Rubisco in marine symbiotic dinoflagellates: form II enzymes in eukaryotic oxygenic phototrophs encoded by a nuclear multigene family.
Author(s) -
Rob Rowan,
Spencer M. Whitney,
Andrew Fowler,
David Yellowlees
Publication year - 1996
Publication title -
the plant cell
Language(s) - English
Resource type - Journals
SCImago Journal Rank - 5.324
H-Index - 341
eISSN - 1532-298X
pISSN - 1040-4651
DOI - 10.1105/tpc.8.3.539
Subject(s) - biology , rubisco , symbiodinium , biochemistry , pyruvate carboxylase , gene , genetics , enzyme , symbiosis , bacteria
Genes encoding ribulose-1,5-bisphosphate carboxylase/oxygenase (Rubisco) were cloned from dinoflagellate symbionts (Symbiodinium spp) of the giant clam Tridacna gigas and characterized.
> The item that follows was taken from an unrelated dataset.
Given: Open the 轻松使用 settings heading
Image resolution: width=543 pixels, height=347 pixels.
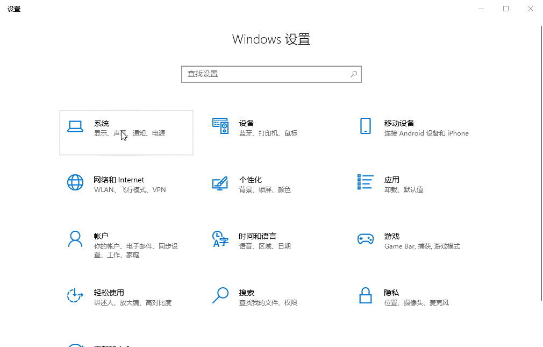Looking at the screenshot, I should tap(109, 293).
Strikingly, Symbiodinium Rubisco is completely different from other eukaryotic (form I) Rubiscos: it is a form II enzyme that is approximately 65% identical to Rubisco from Rhodospirillum rubrum (Rubisco forms I and II are approximately 25 to 30% identical); it is nuclear encoded by a multigene family; and the predominantly expressed Rubisco is encoded as a precursor polyprotein. One clone appears to contain a predominantly expressed Rubisco locus (rbcA), as determined by RNA gel blot analysis of Symbiodinium RNA and sequencing of purified Rubisco protein. Another contains an enigmatic locus (rbcG) that exhibits an unprecedented pattern of amino acid replacement but does not appear to be a pseudogene. The expression of rbcG has not been analyzed; it was detected only in the minor of two taxa of Symbiodinium that occur together in T. gigas. This study confirms and describes a previously unrecognized branch of Rubisco's evolution: a eukaryotic form II enzyme that participates in oxygenic photosynthesis and is encoded by a diverse, nuclear multigene family.